There isn't too much wildly exciting going on at the moment because so much time is spent finishing things to the proper finished standard. This rarely results in anything worth photographing. This is the finished brake valve which is tested and ready to bolt on. You will note that there is very little difference to the one that has been junked despite soaking up many days' of effort.
And these are the mirrors. They don't look much different to the last picture although the poor No1 apprentice has been standing for hours dressing them up. They are now getting close to being buffed. The glass isn't glass because the mirros need to be convex to make them even a tiny bit useful so we were trying some plastic ones. I for one am not impressed.
And there are lots of pipes to insulate. We are good and pure and holy we don't agree with the use of artificial, man-made fibres. We only use wholesome, natural fibres for our work. .
Some pipes already insulated with Whole Earth Natu-String. I need to get some whipping twine to make a nicer job of the ends.
I got the deck finished off, well, screwed down and then spent an age rebating the end of the planks so the piece of angle iron that finishes off the deck and protects the end of the planks sits flush to the top surface. The plug cutter fell to pieces so I need to buy a new one so I can plug the screw holes and make it look pretty.
You can probably spot in that photo that the wings are sort of held in place too. Because these waggons were converted from solids to pneumatics in period there were all sorts of ways to hold the wings on and very few of the period efforts looked very nice at all. We decided that the best thing to so was copy the brackets on the S4 because Sentinel made them so they might have made these the same. Someone who wasn't me stood for a few days TIGging these together so they looked like the ends had been forged. This is the rear one.
And this is the front one. This one needed to be a bits jinkier because you had to dodge around the chain. There needs to be a set of brackets made for the top of the wing to steady it.
The sharp eyed may also notice that in all that black another black thing has appeared. This is the chain oiler. On later ones these were cast aluminium but on the Super they were fabricated from eighth plate. This was handy because they were a doddle to make and gave No1 apprentice more experience gas welding. These are exactly as per the Sentinel design. We are just waiting for the castings of the valve body and the drip rail (which pokes out the bottom of the box)to come back from the foundry to finish them. These bits are often missing because people ran the chains until they were completely buggered and lashing around to they would be whipped off by the chains.

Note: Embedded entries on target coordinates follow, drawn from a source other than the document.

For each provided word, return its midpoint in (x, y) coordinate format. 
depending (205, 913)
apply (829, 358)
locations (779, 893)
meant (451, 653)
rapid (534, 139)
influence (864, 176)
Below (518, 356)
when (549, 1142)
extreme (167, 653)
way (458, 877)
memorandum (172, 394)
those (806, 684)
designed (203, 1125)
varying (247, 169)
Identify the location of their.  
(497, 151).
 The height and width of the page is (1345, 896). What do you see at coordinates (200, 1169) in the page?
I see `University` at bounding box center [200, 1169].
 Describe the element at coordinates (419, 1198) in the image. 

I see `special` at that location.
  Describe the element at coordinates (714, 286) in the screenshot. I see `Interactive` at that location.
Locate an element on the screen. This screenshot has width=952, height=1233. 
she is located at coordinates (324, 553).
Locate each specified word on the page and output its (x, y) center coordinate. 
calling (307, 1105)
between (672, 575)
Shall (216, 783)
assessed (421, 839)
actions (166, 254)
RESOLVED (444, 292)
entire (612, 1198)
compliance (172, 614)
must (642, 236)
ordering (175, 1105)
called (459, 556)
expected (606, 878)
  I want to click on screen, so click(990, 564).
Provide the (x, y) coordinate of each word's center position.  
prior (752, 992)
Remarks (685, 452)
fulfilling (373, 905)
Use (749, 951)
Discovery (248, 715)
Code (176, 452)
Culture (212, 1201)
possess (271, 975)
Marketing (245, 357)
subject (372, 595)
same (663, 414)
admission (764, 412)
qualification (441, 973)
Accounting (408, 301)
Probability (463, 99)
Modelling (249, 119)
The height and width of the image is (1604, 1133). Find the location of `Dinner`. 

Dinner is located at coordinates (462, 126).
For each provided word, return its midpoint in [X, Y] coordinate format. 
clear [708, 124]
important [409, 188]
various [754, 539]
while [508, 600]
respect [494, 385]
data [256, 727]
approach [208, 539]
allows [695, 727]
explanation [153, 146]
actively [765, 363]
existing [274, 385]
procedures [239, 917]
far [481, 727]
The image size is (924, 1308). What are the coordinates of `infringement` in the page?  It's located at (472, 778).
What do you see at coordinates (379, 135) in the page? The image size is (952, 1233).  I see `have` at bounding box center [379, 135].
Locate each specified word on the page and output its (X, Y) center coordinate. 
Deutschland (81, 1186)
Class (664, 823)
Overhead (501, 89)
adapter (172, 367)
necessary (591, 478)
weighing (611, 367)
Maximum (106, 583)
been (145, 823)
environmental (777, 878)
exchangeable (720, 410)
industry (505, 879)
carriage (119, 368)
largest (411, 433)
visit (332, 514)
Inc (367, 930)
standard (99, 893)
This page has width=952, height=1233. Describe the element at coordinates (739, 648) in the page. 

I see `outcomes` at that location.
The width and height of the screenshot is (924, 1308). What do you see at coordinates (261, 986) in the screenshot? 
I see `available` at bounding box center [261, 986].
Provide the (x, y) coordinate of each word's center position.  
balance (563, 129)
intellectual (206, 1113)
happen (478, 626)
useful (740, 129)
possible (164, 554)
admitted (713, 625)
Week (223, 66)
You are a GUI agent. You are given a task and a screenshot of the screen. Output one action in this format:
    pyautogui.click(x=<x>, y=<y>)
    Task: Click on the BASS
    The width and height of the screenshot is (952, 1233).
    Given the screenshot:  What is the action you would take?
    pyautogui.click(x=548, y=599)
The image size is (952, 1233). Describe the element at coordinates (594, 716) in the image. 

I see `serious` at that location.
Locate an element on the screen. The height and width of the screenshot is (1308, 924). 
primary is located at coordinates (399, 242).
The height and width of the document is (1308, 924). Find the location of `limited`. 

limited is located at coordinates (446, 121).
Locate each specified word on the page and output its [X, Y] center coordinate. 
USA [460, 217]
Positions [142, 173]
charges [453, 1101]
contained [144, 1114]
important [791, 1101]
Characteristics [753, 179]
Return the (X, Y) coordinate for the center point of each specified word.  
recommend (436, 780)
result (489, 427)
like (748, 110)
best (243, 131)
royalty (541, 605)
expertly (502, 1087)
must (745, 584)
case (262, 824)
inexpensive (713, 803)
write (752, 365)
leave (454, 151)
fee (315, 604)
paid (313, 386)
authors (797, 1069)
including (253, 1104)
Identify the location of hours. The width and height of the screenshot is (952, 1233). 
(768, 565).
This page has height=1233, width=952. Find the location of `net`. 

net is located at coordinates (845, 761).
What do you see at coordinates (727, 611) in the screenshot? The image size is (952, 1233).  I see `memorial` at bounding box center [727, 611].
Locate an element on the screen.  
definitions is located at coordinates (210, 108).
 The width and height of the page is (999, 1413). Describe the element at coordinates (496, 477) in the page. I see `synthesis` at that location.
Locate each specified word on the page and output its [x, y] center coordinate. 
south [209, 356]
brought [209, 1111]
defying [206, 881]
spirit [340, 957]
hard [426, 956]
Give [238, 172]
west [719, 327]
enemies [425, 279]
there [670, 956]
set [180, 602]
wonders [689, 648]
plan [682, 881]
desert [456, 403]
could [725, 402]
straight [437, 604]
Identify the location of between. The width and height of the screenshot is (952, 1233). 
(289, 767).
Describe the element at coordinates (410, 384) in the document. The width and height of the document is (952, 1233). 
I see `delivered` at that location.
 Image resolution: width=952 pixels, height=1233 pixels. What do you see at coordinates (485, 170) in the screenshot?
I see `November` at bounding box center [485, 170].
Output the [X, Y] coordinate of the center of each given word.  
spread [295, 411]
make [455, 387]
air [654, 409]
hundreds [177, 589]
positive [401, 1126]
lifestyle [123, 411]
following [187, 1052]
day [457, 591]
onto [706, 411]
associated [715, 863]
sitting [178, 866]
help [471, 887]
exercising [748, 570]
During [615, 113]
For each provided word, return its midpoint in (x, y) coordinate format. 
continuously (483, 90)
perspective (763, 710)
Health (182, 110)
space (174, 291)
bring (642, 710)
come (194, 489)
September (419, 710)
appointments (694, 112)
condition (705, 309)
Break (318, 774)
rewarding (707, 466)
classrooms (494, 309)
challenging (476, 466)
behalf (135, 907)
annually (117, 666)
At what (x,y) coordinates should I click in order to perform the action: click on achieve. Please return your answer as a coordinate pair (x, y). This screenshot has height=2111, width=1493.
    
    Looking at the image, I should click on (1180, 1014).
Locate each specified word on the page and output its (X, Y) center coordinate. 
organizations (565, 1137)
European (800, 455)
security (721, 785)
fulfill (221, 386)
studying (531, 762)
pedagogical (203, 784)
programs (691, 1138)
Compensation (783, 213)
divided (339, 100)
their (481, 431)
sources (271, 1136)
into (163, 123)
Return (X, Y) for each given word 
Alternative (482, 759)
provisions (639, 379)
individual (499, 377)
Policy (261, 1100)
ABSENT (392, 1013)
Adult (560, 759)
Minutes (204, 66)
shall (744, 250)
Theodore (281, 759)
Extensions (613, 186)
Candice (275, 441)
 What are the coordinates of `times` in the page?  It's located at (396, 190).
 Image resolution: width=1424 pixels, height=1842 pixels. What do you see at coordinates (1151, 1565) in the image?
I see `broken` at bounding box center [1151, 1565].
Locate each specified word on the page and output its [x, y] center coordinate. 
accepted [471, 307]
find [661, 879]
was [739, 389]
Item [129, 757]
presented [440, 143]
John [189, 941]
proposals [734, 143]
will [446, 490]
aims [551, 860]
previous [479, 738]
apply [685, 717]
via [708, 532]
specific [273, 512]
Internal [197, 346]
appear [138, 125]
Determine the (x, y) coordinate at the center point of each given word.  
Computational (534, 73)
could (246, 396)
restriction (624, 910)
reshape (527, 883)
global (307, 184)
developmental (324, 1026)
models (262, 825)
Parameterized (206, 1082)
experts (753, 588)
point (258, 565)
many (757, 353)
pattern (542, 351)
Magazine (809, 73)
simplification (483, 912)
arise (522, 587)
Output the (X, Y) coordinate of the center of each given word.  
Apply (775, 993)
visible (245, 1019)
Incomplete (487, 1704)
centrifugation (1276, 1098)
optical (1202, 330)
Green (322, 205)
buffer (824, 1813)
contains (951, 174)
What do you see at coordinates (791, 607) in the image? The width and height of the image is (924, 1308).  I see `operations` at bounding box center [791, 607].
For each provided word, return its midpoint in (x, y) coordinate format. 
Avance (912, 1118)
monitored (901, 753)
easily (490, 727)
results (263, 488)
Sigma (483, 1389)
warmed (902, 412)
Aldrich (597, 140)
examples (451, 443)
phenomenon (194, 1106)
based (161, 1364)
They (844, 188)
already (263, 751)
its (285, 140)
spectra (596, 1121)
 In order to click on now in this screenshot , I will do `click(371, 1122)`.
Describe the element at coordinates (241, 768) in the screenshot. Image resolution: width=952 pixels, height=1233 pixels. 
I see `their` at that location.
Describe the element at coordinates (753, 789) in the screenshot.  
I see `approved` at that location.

And the offside one. Lift the lid against the springs and swing it to the side, fill the box with oil and then drip it on the road. There will be a needle valve to control the flow of oil and to shut them off. Note also the offside wing brackets are there too.
This is the new front apron which was cut from 16swg rather than the 14 we used for the first effort. This makes it much easier to work with but isn't as fragile as the original spec of 18 gauge. The inside face has just been painted because access it not good once it is on. Now we need to fit this (again) then the work of making the cheek plates can start again. Underneath the apron plate is the 10 sheets of 1mm sheet steel for cladding the sides of the body. Whoopee.
And after probably getting on some sort of watch list because we bought so much gun blue this is the cladding getting somewhere near done. I don't think gun blue is really the way to blacken as much steel as this but there isn't much alternative these days (unless anyone knows better in which case speak up). It is a complete pig to photograph - well, it is if you are as crap as I am with a camera. Please note the tight fit of the cladding around the various fittings which means the shame plates can be quite small and this makes me happier. The brass band on the bottom isn't fitted yet which is why you can see the welding clamps.
Damn tight. Despite the streaky nature of the finish (which looks worse on camera than it does in the flesh) I am pleased with how this has panned out.
Most of the shame plates are back from the cutters so I'll blue these then fit them this weekend. We managed to get some period looking self tappers to fit them but the screw heads will need bluing too. This is one just sitting there to show how tight you can make things if you get someone with a plasma cutter to do the job. It would be a massive pain in the arse doing things like this by hand.
Throttle valve on for the last time and the steam pipe in. There is a bit of tin bashing required now to make a nice looking heat shield to save the skin on your knee.
This is the top piece of cladding which hasn't been blued yet. There is to be a flanged brass band around the top which hides the join between the top ring and the cladding. There is then a funny truncated conical ring that covers up the nuts and also holds the boiler top in place to make everything look real nice and purdy.
The bluing on the cladding looks really horrid in this photo. God knows why. Also I don't know why the perspex template is sittling on top of the boiler.
And that's about it. The only other thing that happened was that the motor in the tyre changer went phut which was annoying because we were changing some tyres at the time. The motor is now repaired and waiting to go back in. Top Chinese quality.